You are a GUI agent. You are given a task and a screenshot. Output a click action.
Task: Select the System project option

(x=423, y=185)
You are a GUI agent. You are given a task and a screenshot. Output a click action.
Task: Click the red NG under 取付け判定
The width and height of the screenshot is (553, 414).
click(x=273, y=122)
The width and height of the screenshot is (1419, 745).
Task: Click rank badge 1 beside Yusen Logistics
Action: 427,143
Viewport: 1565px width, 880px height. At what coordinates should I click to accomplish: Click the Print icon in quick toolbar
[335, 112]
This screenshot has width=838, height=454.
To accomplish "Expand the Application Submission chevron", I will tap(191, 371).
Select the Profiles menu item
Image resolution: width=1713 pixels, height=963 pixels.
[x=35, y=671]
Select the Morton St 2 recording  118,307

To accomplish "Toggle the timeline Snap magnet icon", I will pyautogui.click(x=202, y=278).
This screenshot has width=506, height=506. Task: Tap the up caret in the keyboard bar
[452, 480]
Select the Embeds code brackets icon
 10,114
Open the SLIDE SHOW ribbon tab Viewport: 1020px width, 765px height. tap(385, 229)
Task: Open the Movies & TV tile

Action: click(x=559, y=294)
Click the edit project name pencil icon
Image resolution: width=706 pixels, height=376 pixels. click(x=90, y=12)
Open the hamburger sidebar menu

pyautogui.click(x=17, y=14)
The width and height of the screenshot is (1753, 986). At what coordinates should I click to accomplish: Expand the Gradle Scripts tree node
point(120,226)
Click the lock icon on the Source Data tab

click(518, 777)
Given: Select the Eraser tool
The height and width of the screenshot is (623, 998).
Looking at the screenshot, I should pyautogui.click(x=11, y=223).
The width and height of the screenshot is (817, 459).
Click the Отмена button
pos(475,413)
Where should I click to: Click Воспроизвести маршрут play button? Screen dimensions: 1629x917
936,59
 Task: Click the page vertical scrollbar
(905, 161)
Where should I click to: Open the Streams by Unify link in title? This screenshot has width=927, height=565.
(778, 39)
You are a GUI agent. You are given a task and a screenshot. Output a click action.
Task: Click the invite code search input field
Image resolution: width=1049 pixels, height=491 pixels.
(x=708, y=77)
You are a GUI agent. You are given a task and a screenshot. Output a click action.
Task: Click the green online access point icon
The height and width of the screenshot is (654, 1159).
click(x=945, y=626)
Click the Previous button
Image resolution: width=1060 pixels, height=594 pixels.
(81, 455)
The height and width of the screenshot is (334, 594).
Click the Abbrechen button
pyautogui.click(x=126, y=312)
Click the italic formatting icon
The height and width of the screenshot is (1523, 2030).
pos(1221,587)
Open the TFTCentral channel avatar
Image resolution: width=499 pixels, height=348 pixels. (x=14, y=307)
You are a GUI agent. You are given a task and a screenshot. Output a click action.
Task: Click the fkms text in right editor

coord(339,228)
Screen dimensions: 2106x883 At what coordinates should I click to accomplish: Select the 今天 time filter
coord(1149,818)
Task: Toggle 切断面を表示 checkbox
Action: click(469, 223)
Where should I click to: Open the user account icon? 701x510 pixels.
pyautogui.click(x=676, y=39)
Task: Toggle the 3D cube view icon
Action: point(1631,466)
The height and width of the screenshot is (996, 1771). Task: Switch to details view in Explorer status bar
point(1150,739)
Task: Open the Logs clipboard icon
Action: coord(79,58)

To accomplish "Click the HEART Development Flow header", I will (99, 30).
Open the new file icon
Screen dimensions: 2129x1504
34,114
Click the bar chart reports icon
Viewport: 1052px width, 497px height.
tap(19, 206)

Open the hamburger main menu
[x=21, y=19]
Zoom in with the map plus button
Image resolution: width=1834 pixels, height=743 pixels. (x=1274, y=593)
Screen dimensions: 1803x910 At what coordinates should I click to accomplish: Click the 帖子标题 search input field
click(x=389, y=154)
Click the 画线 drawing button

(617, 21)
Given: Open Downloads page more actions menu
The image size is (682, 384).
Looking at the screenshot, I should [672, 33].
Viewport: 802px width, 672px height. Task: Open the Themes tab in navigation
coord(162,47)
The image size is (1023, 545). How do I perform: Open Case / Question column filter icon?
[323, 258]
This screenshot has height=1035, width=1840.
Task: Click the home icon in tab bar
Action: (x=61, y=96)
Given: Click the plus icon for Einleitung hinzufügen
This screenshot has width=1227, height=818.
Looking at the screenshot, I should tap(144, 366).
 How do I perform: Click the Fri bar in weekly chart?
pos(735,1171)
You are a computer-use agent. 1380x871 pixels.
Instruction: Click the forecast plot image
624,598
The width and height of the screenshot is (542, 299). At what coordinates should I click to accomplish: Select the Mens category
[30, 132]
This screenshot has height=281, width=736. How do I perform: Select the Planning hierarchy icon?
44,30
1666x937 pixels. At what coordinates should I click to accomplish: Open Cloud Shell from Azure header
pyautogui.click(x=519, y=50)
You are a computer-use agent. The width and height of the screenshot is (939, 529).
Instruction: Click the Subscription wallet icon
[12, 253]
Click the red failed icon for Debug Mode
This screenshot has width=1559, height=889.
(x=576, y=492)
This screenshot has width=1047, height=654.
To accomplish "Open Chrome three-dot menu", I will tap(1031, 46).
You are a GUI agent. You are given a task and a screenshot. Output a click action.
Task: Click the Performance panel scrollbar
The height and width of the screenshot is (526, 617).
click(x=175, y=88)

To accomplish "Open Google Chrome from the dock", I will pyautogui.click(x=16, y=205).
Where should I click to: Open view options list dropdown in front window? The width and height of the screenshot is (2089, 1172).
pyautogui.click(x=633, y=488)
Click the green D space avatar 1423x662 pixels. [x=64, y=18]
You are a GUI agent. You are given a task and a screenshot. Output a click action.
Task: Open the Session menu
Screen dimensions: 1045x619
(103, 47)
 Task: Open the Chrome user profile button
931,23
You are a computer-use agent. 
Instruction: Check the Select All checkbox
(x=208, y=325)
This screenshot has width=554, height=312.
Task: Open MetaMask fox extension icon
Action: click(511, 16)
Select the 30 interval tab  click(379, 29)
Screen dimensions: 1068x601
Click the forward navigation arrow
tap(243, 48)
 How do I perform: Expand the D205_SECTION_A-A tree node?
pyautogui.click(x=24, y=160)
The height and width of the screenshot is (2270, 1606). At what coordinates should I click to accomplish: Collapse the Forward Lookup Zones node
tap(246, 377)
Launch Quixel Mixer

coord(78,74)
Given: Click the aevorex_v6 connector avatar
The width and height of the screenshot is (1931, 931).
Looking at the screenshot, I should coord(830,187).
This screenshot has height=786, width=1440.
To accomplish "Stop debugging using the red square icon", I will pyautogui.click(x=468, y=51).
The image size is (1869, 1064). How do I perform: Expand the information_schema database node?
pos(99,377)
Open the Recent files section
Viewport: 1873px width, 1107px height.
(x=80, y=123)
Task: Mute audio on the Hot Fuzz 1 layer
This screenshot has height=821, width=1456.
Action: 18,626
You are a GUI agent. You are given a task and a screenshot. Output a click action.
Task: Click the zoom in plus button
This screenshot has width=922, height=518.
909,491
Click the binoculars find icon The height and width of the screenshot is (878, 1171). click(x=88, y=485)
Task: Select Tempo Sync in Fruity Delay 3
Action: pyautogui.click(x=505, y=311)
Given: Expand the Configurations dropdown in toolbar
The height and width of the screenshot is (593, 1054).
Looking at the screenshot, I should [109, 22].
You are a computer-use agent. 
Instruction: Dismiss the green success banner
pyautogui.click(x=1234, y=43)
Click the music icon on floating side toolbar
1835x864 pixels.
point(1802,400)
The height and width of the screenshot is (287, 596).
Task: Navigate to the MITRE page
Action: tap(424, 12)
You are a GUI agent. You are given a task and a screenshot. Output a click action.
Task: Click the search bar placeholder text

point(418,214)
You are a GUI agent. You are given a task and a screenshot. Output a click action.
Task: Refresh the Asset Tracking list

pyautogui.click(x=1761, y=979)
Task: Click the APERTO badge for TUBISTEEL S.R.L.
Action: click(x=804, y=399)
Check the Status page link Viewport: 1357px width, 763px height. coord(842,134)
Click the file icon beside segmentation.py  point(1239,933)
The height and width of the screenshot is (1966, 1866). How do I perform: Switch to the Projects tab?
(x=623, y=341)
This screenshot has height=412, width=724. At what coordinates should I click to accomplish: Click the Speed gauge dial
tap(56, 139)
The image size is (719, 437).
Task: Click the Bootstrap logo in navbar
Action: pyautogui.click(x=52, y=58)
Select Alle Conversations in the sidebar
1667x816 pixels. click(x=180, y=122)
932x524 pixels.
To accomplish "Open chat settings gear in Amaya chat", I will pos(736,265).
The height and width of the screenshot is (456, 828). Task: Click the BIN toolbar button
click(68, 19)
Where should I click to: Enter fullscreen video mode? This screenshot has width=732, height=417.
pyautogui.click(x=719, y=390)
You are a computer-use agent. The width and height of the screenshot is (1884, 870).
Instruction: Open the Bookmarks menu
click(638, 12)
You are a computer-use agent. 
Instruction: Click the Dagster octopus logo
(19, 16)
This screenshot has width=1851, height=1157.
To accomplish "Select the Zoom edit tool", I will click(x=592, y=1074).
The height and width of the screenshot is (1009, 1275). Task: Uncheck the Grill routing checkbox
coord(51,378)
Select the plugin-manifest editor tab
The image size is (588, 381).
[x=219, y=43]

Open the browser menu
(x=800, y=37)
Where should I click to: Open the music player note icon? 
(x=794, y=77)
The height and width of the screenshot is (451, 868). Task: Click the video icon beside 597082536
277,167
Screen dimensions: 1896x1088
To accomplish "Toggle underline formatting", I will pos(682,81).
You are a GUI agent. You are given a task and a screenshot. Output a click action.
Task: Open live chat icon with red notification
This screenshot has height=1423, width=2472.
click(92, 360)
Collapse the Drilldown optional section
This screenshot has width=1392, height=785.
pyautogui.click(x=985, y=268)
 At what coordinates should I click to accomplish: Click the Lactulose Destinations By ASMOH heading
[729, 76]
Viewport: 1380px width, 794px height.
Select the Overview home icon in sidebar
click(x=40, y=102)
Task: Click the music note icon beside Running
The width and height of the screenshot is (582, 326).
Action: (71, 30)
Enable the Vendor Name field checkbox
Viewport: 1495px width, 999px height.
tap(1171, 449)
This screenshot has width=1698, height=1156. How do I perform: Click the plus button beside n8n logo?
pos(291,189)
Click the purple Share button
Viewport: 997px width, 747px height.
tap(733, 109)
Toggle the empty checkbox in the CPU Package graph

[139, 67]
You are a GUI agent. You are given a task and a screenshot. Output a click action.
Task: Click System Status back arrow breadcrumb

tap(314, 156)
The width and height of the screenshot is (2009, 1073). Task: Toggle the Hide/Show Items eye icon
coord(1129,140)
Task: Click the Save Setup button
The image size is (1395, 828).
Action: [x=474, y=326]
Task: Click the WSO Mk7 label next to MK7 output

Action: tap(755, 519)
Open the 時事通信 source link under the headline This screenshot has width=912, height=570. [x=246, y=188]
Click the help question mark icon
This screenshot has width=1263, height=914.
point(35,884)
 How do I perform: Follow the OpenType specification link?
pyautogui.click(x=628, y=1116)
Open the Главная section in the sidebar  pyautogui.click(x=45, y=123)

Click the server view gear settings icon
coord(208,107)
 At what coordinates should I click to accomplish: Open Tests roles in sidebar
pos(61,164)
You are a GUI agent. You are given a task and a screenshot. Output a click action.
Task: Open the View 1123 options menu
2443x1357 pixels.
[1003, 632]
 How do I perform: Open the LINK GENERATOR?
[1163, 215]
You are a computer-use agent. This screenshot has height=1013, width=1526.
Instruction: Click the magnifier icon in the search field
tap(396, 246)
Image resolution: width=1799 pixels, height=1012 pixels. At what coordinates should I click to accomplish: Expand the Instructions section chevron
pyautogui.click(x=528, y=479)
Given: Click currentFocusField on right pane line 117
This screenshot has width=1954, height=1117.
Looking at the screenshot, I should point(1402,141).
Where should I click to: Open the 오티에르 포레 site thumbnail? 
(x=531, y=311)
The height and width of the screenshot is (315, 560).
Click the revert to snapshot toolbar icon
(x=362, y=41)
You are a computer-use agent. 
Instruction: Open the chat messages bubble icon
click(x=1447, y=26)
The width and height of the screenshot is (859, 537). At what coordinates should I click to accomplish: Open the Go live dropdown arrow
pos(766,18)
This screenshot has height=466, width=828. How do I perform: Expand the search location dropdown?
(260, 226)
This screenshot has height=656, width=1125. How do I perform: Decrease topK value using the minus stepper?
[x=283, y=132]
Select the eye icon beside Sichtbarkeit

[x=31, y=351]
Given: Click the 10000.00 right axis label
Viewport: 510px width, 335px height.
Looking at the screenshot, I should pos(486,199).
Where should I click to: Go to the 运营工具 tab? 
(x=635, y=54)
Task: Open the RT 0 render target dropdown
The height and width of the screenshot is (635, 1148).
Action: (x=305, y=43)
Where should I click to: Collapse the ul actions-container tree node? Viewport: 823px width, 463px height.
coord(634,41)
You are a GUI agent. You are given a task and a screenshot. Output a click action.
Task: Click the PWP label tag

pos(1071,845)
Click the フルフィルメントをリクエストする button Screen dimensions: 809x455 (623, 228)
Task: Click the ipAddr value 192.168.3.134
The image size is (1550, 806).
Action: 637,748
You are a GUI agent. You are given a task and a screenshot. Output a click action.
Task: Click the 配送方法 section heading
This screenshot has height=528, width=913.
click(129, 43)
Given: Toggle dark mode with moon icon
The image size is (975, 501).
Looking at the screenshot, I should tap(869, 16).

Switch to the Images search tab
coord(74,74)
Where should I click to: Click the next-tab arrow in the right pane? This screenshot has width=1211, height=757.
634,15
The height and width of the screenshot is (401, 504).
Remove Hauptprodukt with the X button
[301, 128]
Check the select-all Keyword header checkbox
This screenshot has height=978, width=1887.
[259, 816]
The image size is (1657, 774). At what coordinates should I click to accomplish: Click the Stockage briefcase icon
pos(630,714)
★ ★ ★ ★
EXERCISE. What is wanted is every line from the first line of the entries through the line that contains "Given: Select the Eraser tool", given again exactly.

SOLVED EXERCISE.
You are a GUI agent. You are given a task and a screenshot. Output a click action.
Task: Select the System project option

(x=423, y=185)
You are a GUI agent. You are given a task and a screenshot. Output a click action.
Task: Click the red NG under 取付け判定
The width and height of the screenshot is (553, 414).
click(x=273, y=122)
The width and height of the screenshot is (1419, 745).
Task: Click rank badge 1 beside Yusen Logistics
Action: 427,143
Viewport: 1565px width, 880px height. At what coordinates should I click to accomplish: Click the Print icon in quick toolbar
[335, 112]
This screenshot has width=838, height=454.
To accomplish "Expand the Application Submission chevron", I will tap(191, 371).
Select the Profiles menu item
Image resolution: width=1713 pixels, height=963 pixels.
[x=35, y=671]
Select the Morton St 2 recording  118,307

To accomplish "Toggle the timeline Snap magnet icon", I will pyautogui.click(x=202, y=278).
This screenshot has width=506, height=506. Task: Tap the up caret in the keyboard bar
[452, 480]
Select the Embeds code brackets icon
 10,114
Open the SLIDE SHOW ribbon tab Viewport: 1020px width, 765px height. tap(385, 229)
Task: Open the Movies & TV tile

Action: click(x=559, y=294)
Click the edit project name pencil icon
Image resolution: width=706 pixels, height=376 pixels. click(x=90, y=12)
Open the hamburger sidebar menu

pyautogui.click(x=17, y=14)
The width and height of the screenshot is (1753, 986). At what coordinates should I click to accomplish: Expand the Gradle Scripts tree node
point(120,226)
Click the lock icon on the Source Data tab

click(518, 777)
Given: Select the Eraser tool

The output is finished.